On October 1, police arrested Suwa, Kishi, and editor-in-chief Kōichi Takada on charges of distributing obscene materials in violation Article 175 of the Criminal Code of Japan. To avoid jail time, Suwa and Takada pled guilty, being fined ¥500,000 each (approximately US$4,700); Kishi chose to stand as a defendant. On January 13, 2004, the lower court sentenced Kishi to a one-year prison term, suspended for three years. He appealed to the Tokyo High Court, which on June 16, 2005, reduced his sentence to a fine of 1.5 million yen (approximately $13,750).
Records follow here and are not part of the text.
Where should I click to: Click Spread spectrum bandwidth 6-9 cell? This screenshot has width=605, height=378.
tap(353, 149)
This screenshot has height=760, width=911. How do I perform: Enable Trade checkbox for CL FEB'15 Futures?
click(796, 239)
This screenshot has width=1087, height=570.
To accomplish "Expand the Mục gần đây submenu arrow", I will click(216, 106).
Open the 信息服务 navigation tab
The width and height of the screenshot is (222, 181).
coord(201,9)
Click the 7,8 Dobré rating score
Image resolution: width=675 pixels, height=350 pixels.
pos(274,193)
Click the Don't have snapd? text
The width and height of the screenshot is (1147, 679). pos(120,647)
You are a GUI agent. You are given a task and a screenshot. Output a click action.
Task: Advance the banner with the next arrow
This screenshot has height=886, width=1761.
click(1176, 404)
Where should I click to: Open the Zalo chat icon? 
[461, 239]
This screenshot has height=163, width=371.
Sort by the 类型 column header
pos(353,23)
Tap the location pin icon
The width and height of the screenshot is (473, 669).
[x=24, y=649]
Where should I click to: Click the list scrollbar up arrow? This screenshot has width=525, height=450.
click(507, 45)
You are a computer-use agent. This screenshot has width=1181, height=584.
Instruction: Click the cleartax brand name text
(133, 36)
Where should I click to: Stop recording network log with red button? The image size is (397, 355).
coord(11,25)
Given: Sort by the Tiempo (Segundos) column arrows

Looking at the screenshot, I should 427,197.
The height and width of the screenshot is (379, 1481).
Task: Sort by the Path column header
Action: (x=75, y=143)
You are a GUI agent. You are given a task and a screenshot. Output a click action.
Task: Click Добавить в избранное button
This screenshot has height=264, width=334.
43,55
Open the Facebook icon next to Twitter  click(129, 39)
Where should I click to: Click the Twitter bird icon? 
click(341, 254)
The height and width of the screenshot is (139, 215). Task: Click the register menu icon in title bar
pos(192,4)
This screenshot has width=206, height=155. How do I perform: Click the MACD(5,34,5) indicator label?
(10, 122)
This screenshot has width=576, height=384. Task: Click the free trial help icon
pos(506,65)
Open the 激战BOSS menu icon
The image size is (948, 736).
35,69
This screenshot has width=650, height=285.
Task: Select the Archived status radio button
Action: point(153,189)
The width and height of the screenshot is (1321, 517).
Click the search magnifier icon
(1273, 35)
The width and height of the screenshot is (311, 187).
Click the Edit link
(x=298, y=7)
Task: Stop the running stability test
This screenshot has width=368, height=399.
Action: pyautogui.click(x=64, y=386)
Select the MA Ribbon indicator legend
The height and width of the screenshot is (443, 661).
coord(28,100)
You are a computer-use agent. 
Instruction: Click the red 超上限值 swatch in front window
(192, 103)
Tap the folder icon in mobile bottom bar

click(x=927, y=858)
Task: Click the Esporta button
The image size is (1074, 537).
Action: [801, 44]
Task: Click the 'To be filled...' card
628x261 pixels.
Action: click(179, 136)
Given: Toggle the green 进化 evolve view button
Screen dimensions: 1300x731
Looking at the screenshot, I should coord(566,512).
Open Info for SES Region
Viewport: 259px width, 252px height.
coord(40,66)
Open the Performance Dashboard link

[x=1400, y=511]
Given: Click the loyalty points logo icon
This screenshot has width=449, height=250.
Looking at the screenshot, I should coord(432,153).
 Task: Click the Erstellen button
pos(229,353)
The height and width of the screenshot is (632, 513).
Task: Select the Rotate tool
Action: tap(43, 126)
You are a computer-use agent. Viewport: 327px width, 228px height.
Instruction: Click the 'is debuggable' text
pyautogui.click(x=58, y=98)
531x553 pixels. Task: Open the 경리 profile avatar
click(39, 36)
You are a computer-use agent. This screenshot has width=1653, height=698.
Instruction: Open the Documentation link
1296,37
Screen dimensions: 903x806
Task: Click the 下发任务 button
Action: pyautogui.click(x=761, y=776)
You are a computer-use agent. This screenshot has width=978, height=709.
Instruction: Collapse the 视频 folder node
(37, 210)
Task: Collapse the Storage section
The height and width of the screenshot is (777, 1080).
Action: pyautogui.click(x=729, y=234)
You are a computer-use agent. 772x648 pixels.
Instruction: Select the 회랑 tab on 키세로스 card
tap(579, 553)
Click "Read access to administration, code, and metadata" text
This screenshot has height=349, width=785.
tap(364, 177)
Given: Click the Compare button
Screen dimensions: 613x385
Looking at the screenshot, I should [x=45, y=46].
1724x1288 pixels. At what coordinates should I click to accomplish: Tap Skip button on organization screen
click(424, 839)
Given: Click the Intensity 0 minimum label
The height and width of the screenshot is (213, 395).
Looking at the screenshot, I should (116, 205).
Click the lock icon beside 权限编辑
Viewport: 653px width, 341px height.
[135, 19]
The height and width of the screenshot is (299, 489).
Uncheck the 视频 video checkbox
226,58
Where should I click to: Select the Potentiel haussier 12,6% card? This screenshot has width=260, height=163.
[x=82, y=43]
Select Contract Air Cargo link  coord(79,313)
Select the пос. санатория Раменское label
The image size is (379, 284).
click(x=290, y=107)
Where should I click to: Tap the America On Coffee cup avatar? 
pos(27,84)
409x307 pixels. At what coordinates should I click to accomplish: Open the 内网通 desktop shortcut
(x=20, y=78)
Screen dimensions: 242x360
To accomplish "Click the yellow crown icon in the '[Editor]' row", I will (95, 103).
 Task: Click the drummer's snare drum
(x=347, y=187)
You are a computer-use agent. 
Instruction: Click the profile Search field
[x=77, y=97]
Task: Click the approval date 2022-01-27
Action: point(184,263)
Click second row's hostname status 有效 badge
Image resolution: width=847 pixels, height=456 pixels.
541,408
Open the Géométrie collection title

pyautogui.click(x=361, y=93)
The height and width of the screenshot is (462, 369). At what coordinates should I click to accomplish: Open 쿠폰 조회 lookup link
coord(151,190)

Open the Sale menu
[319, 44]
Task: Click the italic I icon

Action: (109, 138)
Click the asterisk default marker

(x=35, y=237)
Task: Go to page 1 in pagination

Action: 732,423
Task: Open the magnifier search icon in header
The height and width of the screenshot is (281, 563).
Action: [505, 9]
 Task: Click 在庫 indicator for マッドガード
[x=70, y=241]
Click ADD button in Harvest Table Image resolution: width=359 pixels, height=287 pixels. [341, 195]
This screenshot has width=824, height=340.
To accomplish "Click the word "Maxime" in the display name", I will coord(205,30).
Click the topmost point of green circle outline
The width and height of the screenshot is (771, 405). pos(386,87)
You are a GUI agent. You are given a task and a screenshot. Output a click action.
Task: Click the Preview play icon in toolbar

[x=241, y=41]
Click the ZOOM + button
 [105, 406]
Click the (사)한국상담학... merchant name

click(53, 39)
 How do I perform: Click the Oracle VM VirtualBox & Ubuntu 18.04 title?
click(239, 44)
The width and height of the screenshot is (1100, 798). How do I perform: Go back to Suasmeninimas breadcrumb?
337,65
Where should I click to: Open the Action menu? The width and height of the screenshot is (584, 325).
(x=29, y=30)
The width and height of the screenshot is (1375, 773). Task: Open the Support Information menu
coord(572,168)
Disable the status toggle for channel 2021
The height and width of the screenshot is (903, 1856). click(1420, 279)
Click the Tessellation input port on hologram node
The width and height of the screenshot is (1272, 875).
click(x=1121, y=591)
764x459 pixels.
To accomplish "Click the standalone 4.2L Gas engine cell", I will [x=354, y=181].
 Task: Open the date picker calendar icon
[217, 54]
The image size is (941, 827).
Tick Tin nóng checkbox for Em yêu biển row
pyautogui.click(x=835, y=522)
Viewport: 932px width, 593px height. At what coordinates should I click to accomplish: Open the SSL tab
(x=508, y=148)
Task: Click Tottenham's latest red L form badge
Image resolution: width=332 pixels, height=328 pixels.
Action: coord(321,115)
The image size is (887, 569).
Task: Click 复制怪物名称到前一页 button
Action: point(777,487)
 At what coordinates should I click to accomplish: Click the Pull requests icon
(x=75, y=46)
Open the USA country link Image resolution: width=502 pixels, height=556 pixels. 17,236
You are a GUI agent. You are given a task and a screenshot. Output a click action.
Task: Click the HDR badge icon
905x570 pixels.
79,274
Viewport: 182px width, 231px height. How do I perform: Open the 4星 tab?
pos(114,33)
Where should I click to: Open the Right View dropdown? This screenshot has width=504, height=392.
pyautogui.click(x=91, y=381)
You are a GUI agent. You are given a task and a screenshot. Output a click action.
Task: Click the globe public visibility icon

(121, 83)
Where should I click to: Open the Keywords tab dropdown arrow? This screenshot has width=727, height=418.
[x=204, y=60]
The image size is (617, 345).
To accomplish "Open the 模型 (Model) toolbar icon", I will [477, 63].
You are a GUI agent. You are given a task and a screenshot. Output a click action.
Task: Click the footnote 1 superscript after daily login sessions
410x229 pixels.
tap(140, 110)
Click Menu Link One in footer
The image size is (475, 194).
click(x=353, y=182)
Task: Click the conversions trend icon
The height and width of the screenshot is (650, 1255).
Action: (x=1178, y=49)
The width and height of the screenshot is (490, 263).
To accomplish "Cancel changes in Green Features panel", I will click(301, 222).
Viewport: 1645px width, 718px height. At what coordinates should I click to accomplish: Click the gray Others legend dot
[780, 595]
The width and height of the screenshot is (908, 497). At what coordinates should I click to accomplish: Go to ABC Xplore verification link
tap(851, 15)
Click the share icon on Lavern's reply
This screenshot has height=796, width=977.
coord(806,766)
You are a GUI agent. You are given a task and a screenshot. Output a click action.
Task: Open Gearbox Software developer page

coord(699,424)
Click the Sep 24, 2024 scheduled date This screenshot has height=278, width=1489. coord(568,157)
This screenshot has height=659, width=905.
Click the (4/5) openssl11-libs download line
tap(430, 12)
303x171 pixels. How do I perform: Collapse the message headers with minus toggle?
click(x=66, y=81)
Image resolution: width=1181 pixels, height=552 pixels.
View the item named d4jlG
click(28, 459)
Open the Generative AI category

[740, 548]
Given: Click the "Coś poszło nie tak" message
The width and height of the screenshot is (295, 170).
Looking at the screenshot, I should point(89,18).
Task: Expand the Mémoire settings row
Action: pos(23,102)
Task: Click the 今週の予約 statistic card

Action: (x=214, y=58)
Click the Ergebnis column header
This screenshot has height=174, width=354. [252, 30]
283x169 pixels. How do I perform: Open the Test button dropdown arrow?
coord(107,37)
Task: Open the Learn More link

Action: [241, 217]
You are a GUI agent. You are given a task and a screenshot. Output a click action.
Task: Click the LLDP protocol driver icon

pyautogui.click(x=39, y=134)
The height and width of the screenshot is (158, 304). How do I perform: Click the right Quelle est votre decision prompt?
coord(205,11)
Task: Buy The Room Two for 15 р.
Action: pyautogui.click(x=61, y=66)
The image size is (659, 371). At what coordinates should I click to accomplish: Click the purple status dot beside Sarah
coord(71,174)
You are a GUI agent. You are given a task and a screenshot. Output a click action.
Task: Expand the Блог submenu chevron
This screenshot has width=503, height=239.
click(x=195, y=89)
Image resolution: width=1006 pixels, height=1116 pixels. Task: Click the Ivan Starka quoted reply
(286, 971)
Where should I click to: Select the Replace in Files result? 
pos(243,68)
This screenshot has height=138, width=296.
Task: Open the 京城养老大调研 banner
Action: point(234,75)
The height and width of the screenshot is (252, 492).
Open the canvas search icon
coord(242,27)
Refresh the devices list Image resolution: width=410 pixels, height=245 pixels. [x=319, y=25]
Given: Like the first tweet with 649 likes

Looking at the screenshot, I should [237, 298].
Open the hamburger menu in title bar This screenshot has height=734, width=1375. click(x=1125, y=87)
Kishi further appealed to the Supreme Court of Japan, which dismissed his appeal on June 14, 2007.

Like in previous Japanese obscenity trials, arguments in the Misshitsu case centered around whether the work was considered "obscene" under Article 175. Citing the 1957 ruling of the Supreme Court of Japan in the so-called Chatterley Case, the lower court defined an obscene work as one that "arouses and stimulates sexual desire, offends a common sense of modesty or shame, and violates proper concepts of sexual morality." The defense challenged the conditions, submitting volumes of Edo-period shunga as evidence of comparably explicit yet artistically accepted works. In doing so, it sought to distance manga from the "mimetic" mediums of photography and film, portraying it instead as an "artistic" medium protected under the guarantee of freedom of expression in Article 21 of the Constitution of Japan. The court rejected this argument, arguing Misshitsu lacked the historical and cultural value of shunga. In its ruling, it further stated that manga as a medium had the potential to be more obscene than prose or drawings alone, with "characters' exclamations, onomatopoeia, and mimetic sounds ... imparting the whole with a sense of presence and increased sexual stimulus."

In the wake of the trial, a number of retail bookstores and chains in Japan removed their adults-only section; their motivation has been attributed to the "chilling effect" of the verdict.